We don't really know exactly how hard it is to find preimages of most cryptographic hash functions. Even for MD5 it is only "easy" to create collisions, while finding preimages is still considered "hard".
That said, we can apply statistical tools to estimate a "worst case", if we assume a random oracle for the hash function. In this case, we need in average $2^{255}$ tries to find a preimage to a 256 bit hash. Now, if we are looking only for a partial match (only 128 bits, it doesn't really matter which ones), we can estimate a match in average at $2^{127}$ tries.

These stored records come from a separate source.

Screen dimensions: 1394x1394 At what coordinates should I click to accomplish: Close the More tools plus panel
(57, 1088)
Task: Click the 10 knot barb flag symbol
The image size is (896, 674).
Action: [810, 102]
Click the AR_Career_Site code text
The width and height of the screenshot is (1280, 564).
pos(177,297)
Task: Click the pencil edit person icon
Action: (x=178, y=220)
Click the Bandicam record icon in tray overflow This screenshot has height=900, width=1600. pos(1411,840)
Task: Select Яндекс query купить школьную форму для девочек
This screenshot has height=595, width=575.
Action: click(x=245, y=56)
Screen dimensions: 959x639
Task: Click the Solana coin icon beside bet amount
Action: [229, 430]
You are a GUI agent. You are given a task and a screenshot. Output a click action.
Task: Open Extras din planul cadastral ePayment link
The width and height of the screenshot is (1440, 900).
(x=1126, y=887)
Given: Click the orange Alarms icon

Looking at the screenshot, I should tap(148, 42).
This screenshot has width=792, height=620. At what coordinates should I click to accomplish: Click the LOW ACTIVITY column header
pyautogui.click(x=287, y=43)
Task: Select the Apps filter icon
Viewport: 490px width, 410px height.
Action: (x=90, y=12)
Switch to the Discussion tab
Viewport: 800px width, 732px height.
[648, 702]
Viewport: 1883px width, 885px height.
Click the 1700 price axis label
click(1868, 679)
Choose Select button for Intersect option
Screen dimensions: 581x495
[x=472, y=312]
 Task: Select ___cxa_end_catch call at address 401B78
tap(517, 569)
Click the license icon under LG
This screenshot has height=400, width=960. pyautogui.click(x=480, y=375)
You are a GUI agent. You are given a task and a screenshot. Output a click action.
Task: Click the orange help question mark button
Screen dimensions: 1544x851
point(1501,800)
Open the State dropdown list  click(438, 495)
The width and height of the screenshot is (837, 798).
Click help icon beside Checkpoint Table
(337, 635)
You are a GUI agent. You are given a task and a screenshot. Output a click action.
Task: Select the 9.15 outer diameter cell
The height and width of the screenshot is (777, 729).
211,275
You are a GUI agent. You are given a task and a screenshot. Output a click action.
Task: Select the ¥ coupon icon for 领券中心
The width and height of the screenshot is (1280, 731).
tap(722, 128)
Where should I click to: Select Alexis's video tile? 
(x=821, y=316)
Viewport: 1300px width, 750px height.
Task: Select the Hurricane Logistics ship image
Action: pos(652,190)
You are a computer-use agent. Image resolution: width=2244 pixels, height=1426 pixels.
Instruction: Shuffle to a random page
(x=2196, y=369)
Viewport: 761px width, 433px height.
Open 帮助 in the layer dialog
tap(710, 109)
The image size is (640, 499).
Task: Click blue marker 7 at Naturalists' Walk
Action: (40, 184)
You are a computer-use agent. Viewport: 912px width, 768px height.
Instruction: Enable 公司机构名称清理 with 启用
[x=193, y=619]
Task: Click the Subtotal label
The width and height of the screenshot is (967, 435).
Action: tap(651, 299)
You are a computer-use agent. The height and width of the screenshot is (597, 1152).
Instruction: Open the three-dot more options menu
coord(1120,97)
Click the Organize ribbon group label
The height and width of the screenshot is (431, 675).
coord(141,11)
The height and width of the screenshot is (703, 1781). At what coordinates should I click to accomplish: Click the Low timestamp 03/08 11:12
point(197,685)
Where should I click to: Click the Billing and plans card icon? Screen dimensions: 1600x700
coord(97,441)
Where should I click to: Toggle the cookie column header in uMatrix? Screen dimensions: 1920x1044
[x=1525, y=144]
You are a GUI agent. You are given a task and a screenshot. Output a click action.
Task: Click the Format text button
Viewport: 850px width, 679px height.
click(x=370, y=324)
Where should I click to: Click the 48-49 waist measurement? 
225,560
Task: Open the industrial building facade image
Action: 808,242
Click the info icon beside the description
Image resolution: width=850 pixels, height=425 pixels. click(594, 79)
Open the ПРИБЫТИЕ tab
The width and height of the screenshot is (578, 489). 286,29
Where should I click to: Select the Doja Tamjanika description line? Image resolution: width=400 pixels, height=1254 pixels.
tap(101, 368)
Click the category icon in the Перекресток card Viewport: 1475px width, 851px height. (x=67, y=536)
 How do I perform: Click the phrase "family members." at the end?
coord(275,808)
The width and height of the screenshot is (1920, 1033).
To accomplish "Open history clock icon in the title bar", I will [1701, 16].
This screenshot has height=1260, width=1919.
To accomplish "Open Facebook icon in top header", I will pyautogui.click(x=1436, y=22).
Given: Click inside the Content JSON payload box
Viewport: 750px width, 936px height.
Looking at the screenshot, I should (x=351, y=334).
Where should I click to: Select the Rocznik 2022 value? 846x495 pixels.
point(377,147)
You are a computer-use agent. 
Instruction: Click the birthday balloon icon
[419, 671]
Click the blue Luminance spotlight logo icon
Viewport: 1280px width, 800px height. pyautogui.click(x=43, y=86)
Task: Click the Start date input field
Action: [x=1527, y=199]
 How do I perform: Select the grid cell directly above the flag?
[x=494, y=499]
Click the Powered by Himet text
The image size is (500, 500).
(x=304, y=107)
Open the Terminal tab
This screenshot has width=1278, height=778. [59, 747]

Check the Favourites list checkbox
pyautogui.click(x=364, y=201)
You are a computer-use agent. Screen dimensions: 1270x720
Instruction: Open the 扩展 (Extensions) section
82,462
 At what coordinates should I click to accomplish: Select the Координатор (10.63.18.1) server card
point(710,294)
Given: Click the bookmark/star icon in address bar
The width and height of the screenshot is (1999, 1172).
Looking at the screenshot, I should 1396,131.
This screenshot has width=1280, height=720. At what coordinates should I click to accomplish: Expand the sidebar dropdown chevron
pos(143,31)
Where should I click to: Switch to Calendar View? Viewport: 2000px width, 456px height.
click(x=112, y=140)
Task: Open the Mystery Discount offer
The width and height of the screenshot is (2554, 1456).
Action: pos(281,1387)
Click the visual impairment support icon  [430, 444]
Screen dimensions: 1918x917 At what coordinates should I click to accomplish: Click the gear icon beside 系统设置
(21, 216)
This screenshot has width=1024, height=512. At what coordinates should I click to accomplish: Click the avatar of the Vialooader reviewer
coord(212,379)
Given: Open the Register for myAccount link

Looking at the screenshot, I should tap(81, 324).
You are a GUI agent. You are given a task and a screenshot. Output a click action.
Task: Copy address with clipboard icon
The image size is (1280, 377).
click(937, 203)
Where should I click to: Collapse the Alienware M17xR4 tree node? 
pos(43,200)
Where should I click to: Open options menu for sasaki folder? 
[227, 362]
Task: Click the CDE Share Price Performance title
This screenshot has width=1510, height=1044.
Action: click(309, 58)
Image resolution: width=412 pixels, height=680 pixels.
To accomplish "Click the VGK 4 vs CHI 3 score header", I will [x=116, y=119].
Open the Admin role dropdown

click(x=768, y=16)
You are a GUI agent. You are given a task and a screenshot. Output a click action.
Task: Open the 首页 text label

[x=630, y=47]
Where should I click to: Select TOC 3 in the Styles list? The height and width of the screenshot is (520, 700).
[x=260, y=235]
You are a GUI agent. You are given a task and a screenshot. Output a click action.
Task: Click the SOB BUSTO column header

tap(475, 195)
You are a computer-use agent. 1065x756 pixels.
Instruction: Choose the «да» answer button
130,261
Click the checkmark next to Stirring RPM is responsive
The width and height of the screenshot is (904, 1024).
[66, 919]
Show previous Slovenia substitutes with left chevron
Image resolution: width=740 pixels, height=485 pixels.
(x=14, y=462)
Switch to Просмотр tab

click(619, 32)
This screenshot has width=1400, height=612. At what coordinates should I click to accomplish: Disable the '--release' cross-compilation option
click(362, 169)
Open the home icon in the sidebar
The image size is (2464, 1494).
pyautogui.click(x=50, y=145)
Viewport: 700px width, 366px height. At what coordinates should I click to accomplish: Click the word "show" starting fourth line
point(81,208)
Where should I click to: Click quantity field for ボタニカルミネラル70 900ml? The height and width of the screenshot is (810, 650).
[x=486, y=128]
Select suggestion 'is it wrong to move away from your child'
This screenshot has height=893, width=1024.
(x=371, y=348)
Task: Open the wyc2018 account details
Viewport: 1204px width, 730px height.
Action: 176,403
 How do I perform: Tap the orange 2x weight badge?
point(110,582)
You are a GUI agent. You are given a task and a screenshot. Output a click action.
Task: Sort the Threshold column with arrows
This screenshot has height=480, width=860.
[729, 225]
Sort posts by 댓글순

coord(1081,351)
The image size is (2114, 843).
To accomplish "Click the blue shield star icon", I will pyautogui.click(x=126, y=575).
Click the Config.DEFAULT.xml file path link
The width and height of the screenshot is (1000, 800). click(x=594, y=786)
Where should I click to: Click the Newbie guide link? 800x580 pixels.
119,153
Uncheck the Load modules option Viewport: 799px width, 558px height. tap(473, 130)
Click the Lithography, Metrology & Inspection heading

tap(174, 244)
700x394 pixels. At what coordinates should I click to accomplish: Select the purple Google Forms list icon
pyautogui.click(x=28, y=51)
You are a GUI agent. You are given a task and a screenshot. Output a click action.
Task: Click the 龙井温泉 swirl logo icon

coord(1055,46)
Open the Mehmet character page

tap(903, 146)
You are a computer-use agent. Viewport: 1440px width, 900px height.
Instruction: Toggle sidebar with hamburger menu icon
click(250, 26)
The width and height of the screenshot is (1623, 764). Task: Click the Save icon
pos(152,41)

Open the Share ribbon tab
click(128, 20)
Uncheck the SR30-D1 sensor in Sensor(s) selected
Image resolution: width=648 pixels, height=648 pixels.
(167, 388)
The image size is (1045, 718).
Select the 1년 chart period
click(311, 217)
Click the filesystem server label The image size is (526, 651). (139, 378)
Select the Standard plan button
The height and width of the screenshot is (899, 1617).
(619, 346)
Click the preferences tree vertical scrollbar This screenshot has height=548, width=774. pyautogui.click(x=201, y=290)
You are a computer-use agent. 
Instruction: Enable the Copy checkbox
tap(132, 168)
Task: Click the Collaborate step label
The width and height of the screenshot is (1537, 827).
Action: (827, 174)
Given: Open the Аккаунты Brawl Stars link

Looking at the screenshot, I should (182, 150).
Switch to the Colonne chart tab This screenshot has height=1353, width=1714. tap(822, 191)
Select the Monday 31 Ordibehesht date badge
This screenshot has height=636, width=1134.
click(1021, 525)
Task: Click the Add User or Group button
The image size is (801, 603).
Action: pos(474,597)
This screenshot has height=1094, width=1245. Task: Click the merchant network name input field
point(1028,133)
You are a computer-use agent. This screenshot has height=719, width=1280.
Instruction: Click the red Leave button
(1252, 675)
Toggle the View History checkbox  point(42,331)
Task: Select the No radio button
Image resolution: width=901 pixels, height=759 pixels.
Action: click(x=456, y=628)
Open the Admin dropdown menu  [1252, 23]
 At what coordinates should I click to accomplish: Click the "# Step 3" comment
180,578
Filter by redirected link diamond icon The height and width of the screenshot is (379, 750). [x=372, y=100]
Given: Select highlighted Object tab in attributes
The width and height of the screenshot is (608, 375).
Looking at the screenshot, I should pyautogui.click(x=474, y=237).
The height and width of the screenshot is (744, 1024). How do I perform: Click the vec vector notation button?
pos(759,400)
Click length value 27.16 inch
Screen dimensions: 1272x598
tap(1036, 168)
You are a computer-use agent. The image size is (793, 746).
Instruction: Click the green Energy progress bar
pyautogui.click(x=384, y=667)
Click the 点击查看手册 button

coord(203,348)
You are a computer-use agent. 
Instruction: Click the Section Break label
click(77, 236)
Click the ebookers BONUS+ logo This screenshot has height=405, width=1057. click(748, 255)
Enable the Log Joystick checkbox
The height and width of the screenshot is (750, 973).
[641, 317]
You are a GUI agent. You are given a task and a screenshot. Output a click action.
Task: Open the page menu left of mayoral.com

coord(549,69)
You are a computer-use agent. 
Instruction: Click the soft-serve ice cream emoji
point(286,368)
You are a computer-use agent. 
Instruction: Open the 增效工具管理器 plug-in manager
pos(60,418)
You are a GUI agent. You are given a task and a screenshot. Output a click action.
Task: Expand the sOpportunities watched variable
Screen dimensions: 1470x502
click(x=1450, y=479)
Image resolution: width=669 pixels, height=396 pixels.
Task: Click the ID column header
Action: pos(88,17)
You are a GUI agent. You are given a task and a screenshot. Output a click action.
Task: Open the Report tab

Now, hash functions take an arbitrary input and map it to a fixed size output. There are no "preimages for M or K", there are just preimages (an input which maps to the same hash value). So once you found a preimage, you have this input. If the HMAC scheme requires a certain format of the input values for key, message and possibly other information, then you should only test inputs which fit this format.
To your second question: The attacker can not distinguish between the original message/key and any other preimage, if he has only the hash value (since they are the same). This might only be possible with additional information about the message: For example if the message is composed of English words in UTF8, preimages of random bits are not a "wrong preimage". However, in this case he would not even try this random input.
In general, the difference between HMAC and a cryptographic hash function is not that big. The difference becomes important, if the message is chosen from a small set of possible messages. In this case, the attacker can not just test all possibilities and find the real one, but he would have to test all messages with all keys (which should be larger than the hash value space). But in average, he will still find a preimage in 2^{k-1} tries for a k-bit hash value.
As final note: While $2^{127}$ possibilities is too much to brute-force, the security of this reduced hash value is less than the original one. Each ignored bit of the hash value cuts the complexity of finding a preimage by brute force into half. If you consider cutting down to something like every 4th bit of a 256 bit hash value (or any other fixed 64 bits of it), you get into the "possible to find with today's tools"-range. You have to ask yourself if this is worth saving a couple of bits for a potentially longer message, especially if you consider the other message overhead (e.g. IPv4 and TCP headers are each 160+ bits)